Lässt sich rückblickend erklären, warum dieses wirtschaftlich riskante Geschäftsmodell auf Verwaltungsebene so lange gedeckt wurde?
Es ist inzwischen auch wissenschaftlich erwiesen, dass die Anreizsysteme im Bankmanagement, die sich an Boni orientieren, die wiederum an kurzfristige Rendite gekoppelt sind, fehlerhaft waren. Im Gegensatz dazu setzt heute die Basel-III-Regulierung, eine neue EU-weite Richtlinie als Konsequenz aus der Finanzmarktkrise, die Boni in Relation zum Einkommen im Management fest. Damit sind schon die ersten Schlussfolgerungen aus der Finanzmarktkrise in Regulierungen umgesetzt worden.
Welche anderen Schritte wurden eingeleitet?
Das ist eine lange Liste. Zu den wichtigsten Änderungen gehören: die neuen Richtlinien bei der Risikobewertung in den Banken, die Erhöhung der Eigenkapital-Anforderungen bei Krediten, schärfere Vorschriften bei der Bilanzierung von Verbriefungen, damit Finanzinstitute zukünftig die Risiken ausweisen, und die Einführung eines Notfallplans, sodass Banken im Konkursfall auch abgewickelt werden können. Letzteres ist eine Reaktion auf das "Too Big To Fail"-Problem, das sich als größte Herausforderung in der Krise 2008 erwies, da man die Großbanken gar nicht effektiv schließen konnte, weil eine Bankenpleite die nächste nach sich gezogen hätte.
Wurde auch in Deutschland eine externe Regulierungsbehörde installiert?
Die gab es schon immer: das Bundesamt für Finanzaufsicht (BAFIN). Das BAFIN ist für die mikroprudenzielle Aufsicht zuständig, d.h. es prüft jedes Institut für sich. Die Krise 2007/08 trug aber zu der Erkenntnis bei, dass sich auch in der Gesamtwirtschaft Risiken aufbauen können – wenn sich z.B. viele Kredite gleichzeitig als faul erweisen. Diese makroprudenzielle Aufsicht untersteht der Bundesbank und auf europäischer Ebene der EZB und ist eine direkte Reaktion auf die Bankenkrise. Diese Institutionen sind mit der Vollmacht ausgestattet einzugreifen, sobald sie etwa feststellen, dass dem Markt eine Immobilienpreisblase droht.
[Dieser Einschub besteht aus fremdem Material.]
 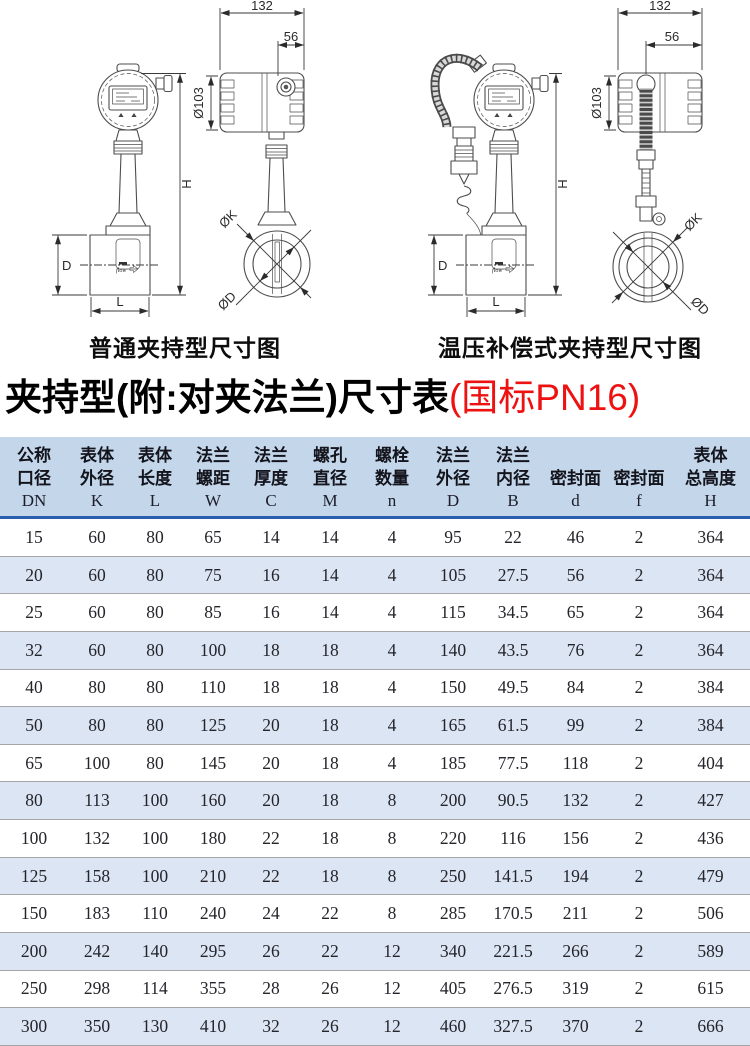 I want to click on table-cell: 384, so click(x=710, y=726).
Sie sprachen gerade von einem Mangel an Wissen innerhalb der Kontrollgremien. Michael Lewis behauptet in "The Big Short" aber auch, dass es eine Taktik war, mit dubiosen Begrifflichkeiten gezielt Verwirrung zu stiften. Hatte es tatsächlich Methode, die Kundinnen und Kunden im Unklaren zu lassen?
Das ist ganz schwer nachzuweisen. Im Zuge der Enthüllungen wurden aber immer wieder E-Mails veröffentlicht, an denen man anekdotisch nachweisen kann, dass einige Bankmanager wussten, welchen Sprengsatz sie verkauften. Wenn man es positiv ausdrücken möchte, könnte man sagen, dass ein Irrglaube an die Möglichkeiten der Finanzprodukte vorherrschte: Dass man nämlich Produkte von unterschiedlichem Wert in den Anleihen nur gut durchmischen müsste, damit sich die Risiken gegenseitig aufheben. Viel interessanter ist in diesem Zusammenhang aber der Aspekt der Haftung. Unter Bankmanagern herrschte lange die Haltung vor, dass der Staat die Bank im Notfall schon durch einen „Bailout“ retten würde. Was ja auch tatsächlich geschah. Darum war die Hemmschwelle, sich auf riskante Spekulationsgeschäfte einzulassen, so niedrig. Die kurzfristigen Boni wurden eingestrichen, die über einen langen Zeitraum akkumulierten Schulden dagegen vergesellschaftet.